On April 18, 2012, the U.S. Supreme Court decided in Mohamad v. Palestinian Authority, No. 11-88, that parties may bring suit under the Torture Victim Protection Act of 1991 (TVPA) only against human beings — not organizations. This decision has far-reaching implications for corporations doing business in politically volatile regions.

The TVPA authorizes a cause of action against an “individual” for acts of torture or extrajudicial killing committed under the authority or color of law of any foreign nation. 28 U.S.C. § 1350, note § 2(a). In Mohamad, relatives of a naturalized U.S. citizen who was arrested, imprisoned, tortured and ultimately killed during a visit to the West Bank brought suit in the U.S. District Court for the District of Columbia under the statute against the Palestinian Authority and the Palestinian Liberation Organization.

The D.C. district court dismissed the suit, holding that the TVPA’s authorization of a suit against an “individual” applies only to natural persons. The U.S. Court of Appeals for the District of Columbia affirmed, and petitioners sought review by the Supreme Court, pointing out that, although the D.C. Circuit’s interpretation accorded with that of the Fourth and Ninth Circuits (which also limited liability under the TVPA to natural persons), the Eleventh Circuit had extended TVPA liability to corporate defendants. On the basis of this circuit split, the U.S. Supreme Court granted certiorari.
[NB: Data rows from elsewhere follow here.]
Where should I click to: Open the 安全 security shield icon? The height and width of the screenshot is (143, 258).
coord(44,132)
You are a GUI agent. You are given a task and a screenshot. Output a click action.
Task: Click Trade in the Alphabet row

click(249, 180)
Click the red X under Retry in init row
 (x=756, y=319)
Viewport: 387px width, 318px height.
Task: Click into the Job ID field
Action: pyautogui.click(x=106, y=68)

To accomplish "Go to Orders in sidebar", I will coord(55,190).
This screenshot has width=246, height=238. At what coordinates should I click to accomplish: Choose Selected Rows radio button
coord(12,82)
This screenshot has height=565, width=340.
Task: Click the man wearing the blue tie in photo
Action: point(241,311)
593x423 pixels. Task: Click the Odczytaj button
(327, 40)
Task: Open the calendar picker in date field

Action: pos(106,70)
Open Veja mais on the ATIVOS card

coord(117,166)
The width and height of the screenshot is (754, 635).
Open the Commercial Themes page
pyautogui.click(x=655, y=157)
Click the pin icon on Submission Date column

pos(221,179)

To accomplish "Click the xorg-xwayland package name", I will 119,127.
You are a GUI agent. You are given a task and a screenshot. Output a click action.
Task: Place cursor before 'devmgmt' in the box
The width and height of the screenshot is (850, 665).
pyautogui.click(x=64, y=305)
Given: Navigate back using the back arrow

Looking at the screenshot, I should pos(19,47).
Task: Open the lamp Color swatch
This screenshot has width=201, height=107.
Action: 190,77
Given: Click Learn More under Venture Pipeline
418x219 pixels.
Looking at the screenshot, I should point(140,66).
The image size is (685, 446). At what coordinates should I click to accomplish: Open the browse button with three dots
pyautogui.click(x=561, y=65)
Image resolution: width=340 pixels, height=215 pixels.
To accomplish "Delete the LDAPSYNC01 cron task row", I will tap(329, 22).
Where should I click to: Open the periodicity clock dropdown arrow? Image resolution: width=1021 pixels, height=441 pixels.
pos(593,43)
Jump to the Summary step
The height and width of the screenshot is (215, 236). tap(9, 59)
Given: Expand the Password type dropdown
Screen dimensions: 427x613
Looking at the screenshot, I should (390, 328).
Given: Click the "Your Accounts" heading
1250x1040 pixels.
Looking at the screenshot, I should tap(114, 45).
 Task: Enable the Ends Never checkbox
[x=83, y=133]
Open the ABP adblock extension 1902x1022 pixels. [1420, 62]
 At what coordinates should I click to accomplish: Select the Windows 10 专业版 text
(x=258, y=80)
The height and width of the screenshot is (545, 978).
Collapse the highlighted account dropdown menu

In an opinion written by Justice Sotomayor, the Supreme Court held that, under the plain text of the TVPA, the term “individual” encompasses only natural persons and, consequently, does not impose liability against organizations. In reaching this decision, the Court looked first to the ordinary meaning of the term “individual,” as reflected in dictionary definitions and everyday parlance, to conclude that it ordinarily means a “human being.” The Court further found that Congress does not, in the ordinary course, use the word any differently. Next, the Court noted that, because the statute itself uses the word “individual” four times to refer to the victim of torture or extrajudicial killing, who must be a natural person, “individual” also must mean a natural person when referring to the perpetrator. The Court then explained that, although resort to legislative history was unnecessary in light of this “unambiguous language,” the legislative history confirms that Congress intended to limit the statute to natural persons. Although the Court acknowledged petitioners’ concerns that these “limitations on recovery” might render the statute “toothless,” the Court concluded that “they are the ones that Congress imposed and that we must respect.”

Justice Breyer wrote a separate concurrence to assert his stance that the word “individual” is open to “multiple interpretations, permitting it, linguistically speaking, to include natural persons, corporations, and other entities.” He ultimately joined in the Court’s judgment, however, because the “legislative history of the statute [] makes up for whatever interpretive inadequacies remain after considering language alone.”

Mohamad is a case of great importance for corporations doing business in politically volatile regions. In recent years, the TVPA sparked an increasing wave of lawsuits in U.S. federal courts against corporations on the theory that corporations engaging in business in foreign countries could be held responsible for alleged human rights abuses committed in those countries. Although the Mohamad decision, as a technical matter, addressed lawsuits against organizations, its reasoning is equally applicable to suits against corporations. In fact, on April 23, 2012, just five days after issuing its opinion in Mohamad, the Court denied certiorari in a case which presented that very issue, thereby suggesting that the Mohamad rationale is applicable under such circumstances. See Bowoto v. Chevron Corp., 621 F.3d 1116 (9th Cir. 2010), cert. denied, No. 10-1356, 2012 U.S. LEXIS 3199 (Apr. 23, 2012). Further, Mohamad probably forecloses arguments that corporations can be held liable under the TVPA upon a theory of aiding and abetting. See id. Thus, the upshot of Mohamad is that plaintiffs may not use the TVPA to seek damages from corporations in U.S. courts for acts of torture or extrajudicial killing committed overseas.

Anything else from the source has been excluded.